# [Supplied records]
-------------------------

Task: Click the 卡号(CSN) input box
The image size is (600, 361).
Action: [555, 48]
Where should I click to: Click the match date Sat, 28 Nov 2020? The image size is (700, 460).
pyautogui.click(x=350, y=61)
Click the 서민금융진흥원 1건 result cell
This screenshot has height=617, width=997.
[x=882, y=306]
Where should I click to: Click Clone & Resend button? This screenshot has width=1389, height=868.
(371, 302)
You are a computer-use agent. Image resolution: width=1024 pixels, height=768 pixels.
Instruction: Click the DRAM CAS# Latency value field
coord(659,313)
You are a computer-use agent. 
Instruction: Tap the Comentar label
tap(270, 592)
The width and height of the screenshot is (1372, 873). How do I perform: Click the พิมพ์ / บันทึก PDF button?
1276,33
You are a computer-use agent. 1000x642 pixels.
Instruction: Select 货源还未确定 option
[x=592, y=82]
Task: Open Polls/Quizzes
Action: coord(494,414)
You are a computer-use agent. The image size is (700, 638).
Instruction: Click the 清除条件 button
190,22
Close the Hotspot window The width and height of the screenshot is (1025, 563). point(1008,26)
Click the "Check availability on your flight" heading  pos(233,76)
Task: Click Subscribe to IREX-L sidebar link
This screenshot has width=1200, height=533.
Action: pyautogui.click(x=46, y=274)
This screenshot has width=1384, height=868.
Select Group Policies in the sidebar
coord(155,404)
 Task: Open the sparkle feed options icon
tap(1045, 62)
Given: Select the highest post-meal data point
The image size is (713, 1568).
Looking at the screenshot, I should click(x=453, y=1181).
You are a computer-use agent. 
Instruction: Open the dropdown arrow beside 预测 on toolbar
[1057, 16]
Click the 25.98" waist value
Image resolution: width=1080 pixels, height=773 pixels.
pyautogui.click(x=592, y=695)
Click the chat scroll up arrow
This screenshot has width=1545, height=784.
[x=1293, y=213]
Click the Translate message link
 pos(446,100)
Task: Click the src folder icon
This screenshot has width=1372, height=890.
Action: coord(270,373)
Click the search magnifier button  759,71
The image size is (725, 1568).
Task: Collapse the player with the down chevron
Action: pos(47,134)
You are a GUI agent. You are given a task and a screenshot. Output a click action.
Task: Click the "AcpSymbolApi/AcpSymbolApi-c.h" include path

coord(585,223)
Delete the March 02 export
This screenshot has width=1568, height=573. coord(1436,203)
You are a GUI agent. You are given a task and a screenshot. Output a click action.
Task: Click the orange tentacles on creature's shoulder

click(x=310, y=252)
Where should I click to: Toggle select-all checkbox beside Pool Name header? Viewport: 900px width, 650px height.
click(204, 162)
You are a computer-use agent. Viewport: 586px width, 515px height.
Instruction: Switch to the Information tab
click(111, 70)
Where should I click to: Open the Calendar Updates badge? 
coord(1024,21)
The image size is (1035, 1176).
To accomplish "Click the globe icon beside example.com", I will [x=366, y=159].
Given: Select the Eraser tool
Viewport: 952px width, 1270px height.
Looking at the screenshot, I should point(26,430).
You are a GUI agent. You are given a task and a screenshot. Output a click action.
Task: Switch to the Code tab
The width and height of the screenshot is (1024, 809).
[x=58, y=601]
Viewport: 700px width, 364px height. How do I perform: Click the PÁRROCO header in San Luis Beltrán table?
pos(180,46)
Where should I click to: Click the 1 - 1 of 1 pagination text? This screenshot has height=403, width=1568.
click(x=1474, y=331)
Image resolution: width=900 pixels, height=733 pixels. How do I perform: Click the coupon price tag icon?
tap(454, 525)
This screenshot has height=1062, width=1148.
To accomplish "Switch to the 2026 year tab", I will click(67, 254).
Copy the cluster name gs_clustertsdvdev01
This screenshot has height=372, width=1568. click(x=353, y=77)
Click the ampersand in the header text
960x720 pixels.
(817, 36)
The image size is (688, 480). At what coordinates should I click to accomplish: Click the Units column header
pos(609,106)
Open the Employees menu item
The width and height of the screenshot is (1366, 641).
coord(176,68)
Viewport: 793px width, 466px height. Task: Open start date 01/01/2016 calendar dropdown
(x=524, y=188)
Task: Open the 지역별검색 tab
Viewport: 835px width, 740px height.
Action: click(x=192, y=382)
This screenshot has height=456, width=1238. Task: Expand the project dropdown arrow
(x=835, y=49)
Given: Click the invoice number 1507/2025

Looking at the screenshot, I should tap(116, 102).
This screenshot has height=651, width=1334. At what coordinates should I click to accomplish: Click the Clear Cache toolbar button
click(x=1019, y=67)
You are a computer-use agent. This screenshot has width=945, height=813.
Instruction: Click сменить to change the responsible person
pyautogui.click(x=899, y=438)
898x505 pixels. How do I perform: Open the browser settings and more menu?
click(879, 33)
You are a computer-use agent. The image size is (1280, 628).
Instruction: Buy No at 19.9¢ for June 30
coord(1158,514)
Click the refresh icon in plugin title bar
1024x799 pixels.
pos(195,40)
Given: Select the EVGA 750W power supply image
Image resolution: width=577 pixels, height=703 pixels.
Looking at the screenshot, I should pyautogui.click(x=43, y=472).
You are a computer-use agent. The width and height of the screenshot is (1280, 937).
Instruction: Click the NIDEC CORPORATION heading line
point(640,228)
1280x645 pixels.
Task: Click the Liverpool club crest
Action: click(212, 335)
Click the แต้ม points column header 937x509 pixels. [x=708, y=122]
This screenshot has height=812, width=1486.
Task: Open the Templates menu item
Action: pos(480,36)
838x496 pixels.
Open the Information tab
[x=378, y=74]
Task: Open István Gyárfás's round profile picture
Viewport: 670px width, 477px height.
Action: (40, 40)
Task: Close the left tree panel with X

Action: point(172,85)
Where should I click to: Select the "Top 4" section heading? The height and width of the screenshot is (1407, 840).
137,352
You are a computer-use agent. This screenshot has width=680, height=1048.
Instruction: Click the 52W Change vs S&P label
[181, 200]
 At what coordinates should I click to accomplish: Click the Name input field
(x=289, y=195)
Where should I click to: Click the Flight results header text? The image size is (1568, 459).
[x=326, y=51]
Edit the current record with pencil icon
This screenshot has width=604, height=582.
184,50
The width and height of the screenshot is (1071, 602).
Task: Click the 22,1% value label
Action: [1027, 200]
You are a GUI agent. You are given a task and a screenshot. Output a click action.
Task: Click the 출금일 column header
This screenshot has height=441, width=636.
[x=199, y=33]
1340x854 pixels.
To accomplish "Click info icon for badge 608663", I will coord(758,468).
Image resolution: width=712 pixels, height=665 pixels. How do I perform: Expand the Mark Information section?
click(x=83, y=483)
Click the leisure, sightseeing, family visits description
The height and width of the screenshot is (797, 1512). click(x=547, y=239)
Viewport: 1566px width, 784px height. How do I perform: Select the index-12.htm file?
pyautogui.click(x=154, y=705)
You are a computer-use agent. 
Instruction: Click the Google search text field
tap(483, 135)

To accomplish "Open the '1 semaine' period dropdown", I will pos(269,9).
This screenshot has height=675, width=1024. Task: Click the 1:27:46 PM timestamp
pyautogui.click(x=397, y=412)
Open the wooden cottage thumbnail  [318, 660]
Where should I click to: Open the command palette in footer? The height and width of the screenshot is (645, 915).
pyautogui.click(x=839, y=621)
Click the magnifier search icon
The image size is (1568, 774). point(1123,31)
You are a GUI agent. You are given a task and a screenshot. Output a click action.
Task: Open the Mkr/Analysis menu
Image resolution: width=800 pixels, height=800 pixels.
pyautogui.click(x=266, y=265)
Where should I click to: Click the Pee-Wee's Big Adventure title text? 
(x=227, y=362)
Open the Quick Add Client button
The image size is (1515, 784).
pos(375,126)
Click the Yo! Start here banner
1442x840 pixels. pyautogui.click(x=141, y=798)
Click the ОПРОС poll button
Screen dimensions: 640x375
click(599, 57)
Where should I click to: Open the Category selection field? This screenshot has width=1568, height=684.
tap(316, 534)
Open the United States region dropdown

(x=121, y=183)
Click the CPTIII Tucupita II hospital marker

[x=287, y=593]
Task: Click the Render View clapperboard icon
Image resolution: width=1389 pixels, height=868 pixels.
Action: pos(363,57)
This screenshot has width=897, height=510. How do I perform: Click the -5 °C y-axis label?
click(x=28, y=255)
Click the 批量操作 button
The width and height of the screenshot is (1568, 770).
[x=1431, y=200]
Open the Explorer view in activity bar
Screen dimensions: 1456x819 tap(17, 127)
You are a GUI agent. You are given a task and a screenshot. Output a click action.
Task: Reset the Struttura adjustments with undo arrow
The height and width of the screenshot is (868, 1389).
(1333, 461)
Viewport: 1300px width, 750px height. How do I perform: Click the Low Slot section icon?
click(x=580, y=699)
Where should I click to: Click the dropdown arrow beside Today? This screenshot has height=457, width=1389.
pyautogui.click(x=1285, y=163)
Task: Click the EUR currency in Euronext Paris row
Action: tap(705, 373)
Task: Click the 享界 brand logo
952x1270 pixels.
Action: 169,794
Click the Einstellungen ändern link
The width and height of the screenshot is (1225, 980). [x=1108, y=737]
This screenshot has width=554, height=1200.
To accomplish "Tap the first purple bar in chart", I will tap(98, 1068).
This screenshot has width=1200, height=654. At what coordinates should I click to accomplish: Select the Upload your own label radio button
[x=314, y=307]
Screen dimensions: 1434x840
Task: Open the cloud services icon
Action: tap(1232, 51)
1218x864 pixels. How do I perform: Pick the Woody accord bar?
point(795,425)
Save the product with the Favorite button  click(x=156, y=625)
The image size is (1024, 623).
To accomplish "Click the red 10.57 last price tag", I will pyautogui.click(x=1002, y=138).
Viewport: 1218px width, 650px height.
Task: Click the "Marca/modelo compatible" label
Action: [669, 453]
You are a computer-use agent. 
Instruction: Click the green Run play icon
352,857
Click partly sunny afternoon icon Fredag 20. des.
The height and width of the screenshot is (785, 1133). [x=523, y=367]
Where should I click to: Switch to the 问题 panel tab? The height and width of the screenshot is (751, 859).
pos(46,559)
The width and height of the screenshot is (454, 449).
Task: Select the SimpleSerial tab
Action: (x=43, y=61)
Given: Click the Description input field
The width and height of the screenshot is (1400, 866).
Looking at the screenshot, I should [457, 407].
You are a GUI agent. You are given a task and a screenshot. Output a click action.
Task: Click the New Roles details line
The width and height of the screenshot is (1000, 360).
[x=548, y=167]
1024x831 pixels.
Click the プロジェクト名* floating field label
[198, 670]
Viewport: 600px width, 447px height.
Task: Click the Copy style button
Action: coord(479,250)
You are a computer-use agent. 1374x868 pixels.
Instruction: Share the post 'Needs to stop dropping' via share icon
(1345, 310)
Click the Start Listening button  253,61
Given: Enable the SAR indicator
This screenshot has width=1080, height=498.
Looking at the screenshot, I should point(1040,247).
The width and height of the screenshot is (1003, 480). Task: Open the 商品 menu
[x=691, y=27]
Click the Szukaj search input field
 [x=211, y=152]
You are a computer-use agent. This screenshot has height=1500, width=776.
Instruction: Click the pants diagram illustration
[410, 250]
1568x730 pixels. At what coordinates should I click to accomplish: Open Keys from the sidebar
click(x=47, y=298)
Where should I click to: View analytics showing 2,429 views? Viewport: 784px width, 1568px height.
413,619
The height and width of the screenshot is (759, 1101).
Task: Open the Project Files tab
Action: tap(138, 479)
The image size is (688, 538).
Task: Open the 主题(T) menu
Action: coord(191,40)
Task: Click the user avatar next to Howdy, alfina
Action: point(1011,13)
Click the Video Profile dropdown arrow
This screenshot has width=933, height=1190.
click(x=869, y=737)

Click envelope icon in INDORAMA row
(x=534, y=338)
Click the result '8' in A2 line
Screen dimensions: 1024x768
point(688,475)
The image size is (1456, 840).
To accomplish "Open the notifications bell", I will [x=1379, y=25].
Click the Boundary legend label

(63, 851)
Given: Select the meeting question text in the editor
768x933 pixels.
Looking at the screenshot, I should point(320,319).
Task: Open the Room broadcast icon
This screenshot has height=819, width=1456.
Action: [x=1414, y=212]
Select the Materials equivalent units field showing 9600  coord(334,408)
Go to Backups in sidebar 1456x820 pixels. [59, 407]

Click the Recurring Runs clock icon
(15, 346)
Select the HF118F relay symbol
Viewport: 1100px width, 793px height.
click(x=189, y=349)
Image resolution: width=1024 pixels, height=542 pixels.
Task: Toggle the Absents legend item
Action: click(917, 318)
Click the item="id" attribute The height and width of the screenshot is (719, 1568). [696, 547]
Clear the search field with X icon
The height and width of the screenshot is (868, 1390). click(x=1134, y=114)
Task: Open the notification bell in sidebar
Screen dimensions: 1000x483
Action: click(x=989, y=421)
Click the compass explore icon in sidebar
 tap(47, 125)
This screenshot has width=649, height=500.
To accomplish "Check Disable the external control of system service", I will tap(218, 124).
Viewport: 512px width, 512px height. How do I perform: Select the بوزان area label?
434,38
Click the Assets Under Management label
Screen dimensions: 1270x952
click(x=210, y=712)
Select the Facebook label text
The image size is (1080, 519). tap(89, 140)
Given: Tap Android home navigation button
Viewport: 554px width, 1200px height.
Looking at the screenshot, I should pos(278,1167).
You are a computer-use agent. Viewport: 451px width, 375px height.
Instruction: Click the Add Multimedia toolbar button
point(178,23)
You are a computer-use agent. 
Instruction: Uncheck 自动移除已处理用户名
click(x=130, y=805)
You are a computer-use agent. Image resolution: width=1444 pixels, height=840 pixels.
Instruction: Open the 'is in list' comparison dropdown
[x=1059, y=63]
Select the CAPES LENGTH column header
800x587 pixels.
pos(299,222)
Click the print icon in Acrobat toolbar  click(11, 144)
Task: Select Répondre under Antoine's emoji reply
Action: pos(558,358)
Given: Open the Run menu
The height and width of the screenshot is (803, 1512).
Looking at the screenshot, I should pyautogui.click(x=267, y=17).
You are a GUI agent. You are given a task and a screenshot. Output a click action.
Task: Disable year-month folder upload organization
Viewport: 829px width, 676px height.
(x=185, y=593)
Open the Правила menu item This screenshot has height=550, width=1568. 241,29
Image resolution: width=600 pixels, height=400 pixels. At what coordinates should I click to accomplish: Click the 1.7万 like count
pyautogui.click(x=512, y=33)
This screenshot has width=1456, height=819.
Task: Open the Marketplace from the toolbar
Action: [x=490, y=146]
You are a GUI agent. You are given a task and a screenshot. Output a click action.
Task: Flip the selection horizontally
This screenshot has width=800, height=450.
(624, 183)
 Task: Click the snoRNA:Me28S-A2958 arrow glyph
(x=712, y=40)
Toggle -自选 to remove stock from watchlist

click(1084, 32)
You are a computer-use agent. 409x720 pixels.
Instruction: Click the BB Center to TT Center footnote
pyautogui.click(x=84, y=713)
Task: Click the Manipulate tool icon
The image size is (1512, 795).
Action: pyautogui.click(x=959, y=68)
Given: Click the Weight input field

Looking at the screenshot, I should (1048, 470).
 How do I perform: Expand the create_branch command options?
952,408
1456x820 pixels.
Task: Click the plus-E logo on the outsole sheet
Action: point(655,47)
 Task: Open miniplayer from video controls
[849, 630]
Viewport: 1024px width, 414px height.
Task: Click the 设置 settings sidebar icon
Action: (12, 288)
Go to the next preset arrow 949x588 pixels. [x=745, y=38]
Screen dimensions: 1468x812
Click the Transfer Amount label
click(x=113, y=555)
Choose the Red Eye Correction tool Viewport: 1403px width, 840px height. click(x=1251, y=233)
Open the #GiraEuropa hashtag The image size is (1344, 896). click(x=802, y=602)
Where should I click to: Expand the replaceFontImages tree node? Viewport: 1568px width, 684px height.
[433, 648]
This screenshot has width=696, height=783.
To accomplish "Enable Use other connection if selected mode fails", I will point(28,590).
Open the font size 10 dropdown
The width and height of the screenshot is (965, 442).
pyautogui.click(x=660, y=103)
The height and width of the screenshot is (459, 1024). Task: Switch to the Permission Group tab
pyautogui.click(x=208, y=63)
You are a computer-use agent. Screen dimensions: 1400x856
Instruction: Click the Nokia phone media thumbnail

-------------------------

# [Problem details]
Switch every "dropdown" to "drop-down" in the entries starting with the line that contains "The image size is (688, 480)." and going on through the line that contains "click(x=1019, y=67)", and write out only those lines with nothing else changed.

# [Exercise answer]
The image size is (688, 480). At what coordinates should I click to accomplish: Click the Units column header
pos(609,106)
Open the Employees menu item
The width and height of the screenshot is (1366, 641).
coord(176,68)
Viewport: 793px width, 466px height. Task: Open start date 01/01/2016 calendar drop-down
(x=524, y=188)
Task: Open the 지역별검색 tab
Viewport: 835px width, 740px height.
Action: click(x=192, y=382)
This screenshot has height=456, width=1238. Task: Expand the project drop-down arrow
(x=835, y=49)
Given: Click the invoice number 1507/2025

Looking at the screenshot, I should tap(116, 102).
This screenshot has height=651, width=1334. At what coordinates should I click to accomplish: Click the Clear Cache toolbar button
click(x=1019, y=67)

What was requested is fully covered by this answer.